Citing examples such as the advisor's relentless claims of nearly limitless executive power, she noted: “They openly criticize the judiciary by stating repeatedly that it is not a co-equal branch in the government structure.

“They persist in redefine the discussion by emphasizing their argument that the executive has greater authority than this other co-equal branch, which is not how separation powers work.”

The professor said: “Justices' only protection is public trust in the authority of their ability to make those rulings. Individual threats on top of eroding institutional legitimacy may make judges think twice about decisions that go against the sitting government, which is, of course, massively problematic for judicial review and for democracy.”

Coercion Methods

Scheppele, professor of sociology and global studies at Princeton University, has documented the use of “authoritarian law” by the such as Orbán and the Russian, and has warned about escalating threats to judges in the US.

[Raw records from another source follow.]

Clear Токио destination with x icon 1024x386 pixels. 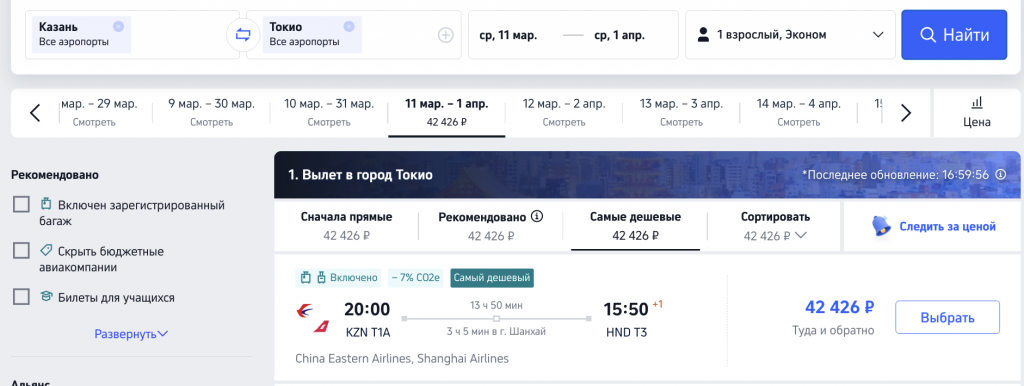pyautogui.click(x=349, y=26)
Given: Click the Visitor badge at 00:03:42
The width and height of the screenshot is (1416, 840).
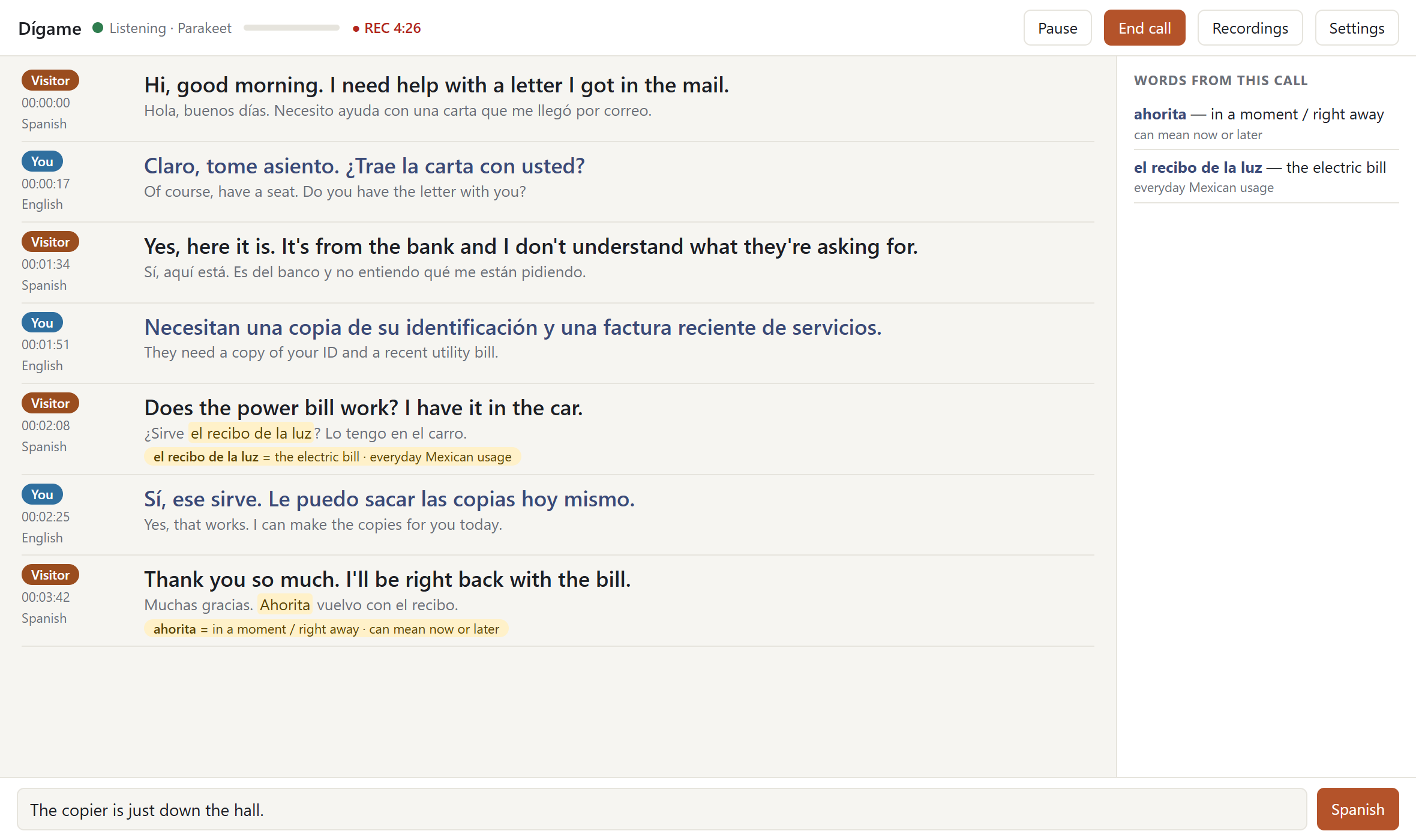Looking at the screenshot, I should pyautogui.click(x=50, y=575).

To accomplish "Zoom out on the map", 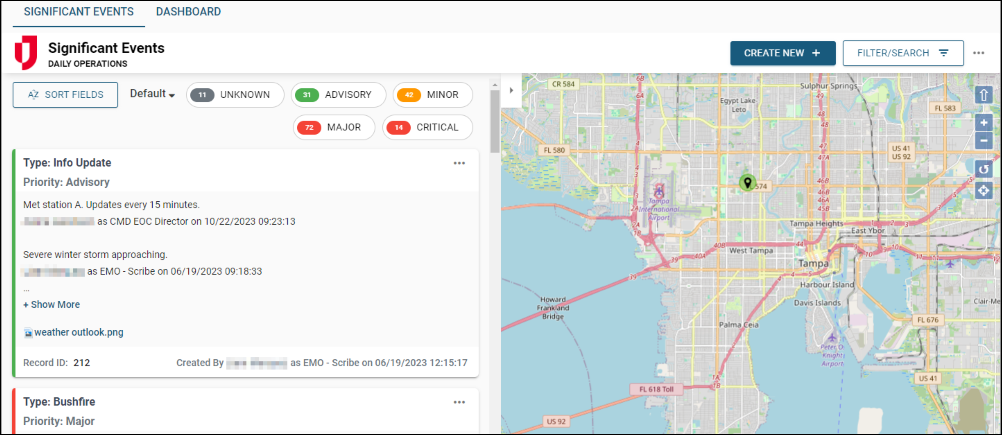I will (x=984, y=141).
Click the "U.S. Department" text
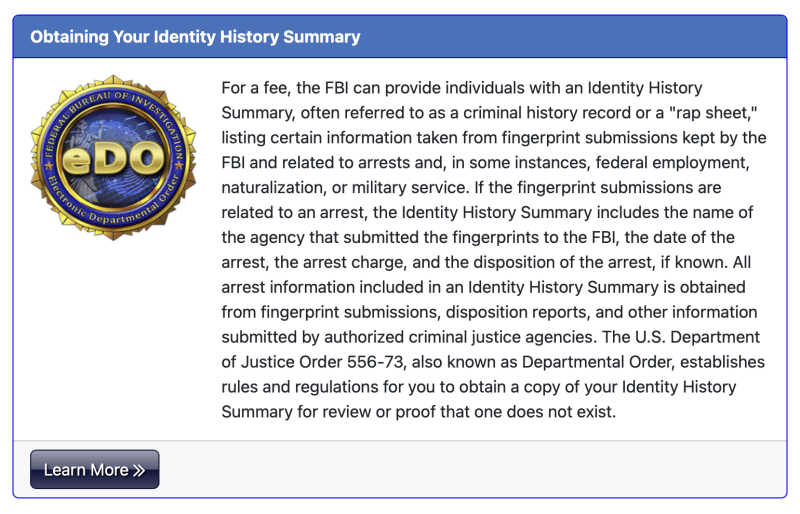This screenshot has height=514, width=800. tap(697, 337)
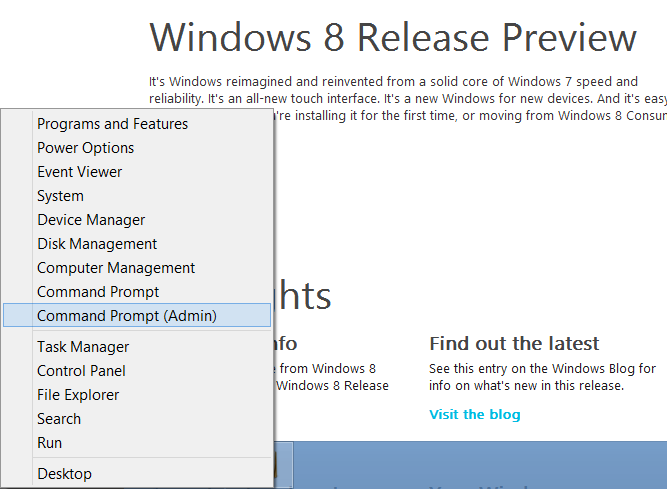This screenshot has width=667, height=489.
Task: Launch Device Manager
Action: 137,220
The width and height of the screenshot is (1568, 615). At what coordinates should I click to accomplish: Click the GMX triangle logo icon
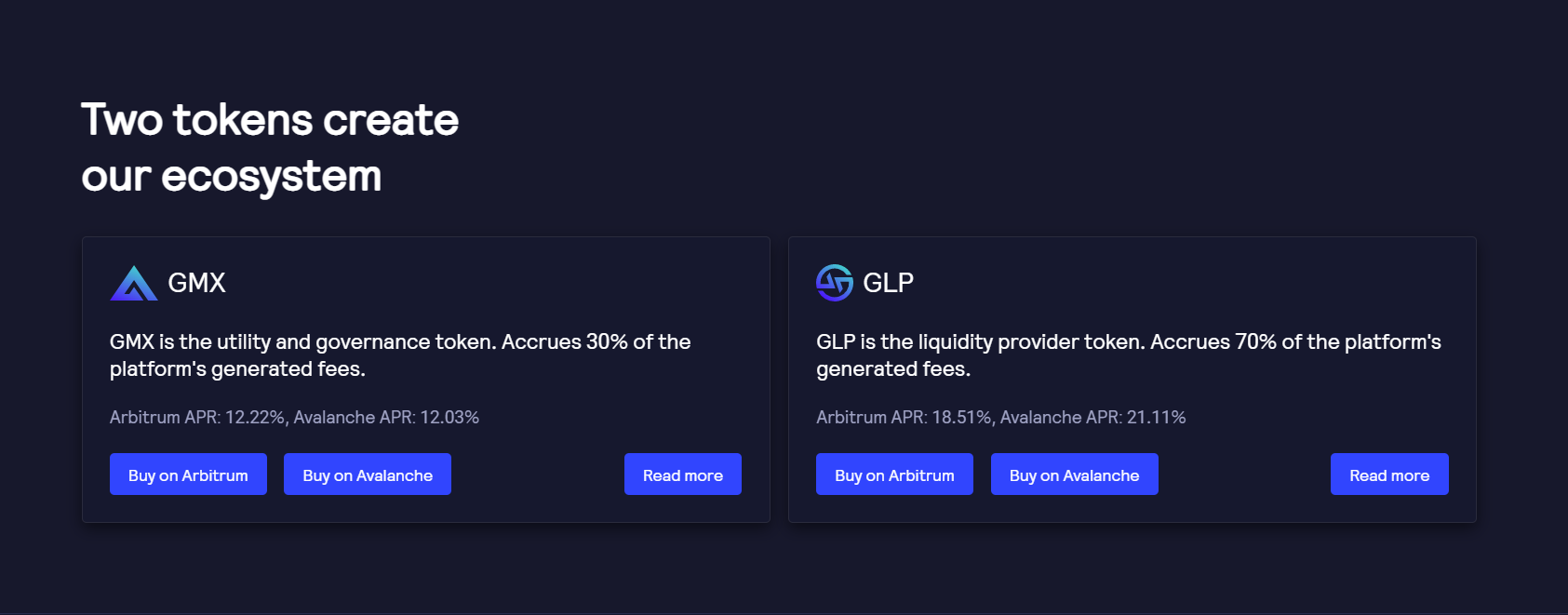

She highlighted a wave of so-called “harassment deliveries” this year, in which judges have received unsolicited food orders with the customer listed as a name, the child of Justice Salas, who was murdered at the residence in several years ago by a assailant targeting the judge.

“All knows what it means. ‘Your address is known. We’re coming for you,’” the professor said.

“Federal judges are protected by the presidential protection and the federal police. And those are both specialized law enforcement that sit institutionally inside the Department of Justice. And Pam Bondi has been spearheading the criticism on justices.”

Government Goals

On the government's aims, Scheppele said that “removing a US justice is highly not going to happen because it’s very difficult to do. {Right now|Currently

Christopher Foster
Christopher Foster

Elara is a design enthusiast and cultural commentator with a passion for minimalist aesthetics and sustainable innovations.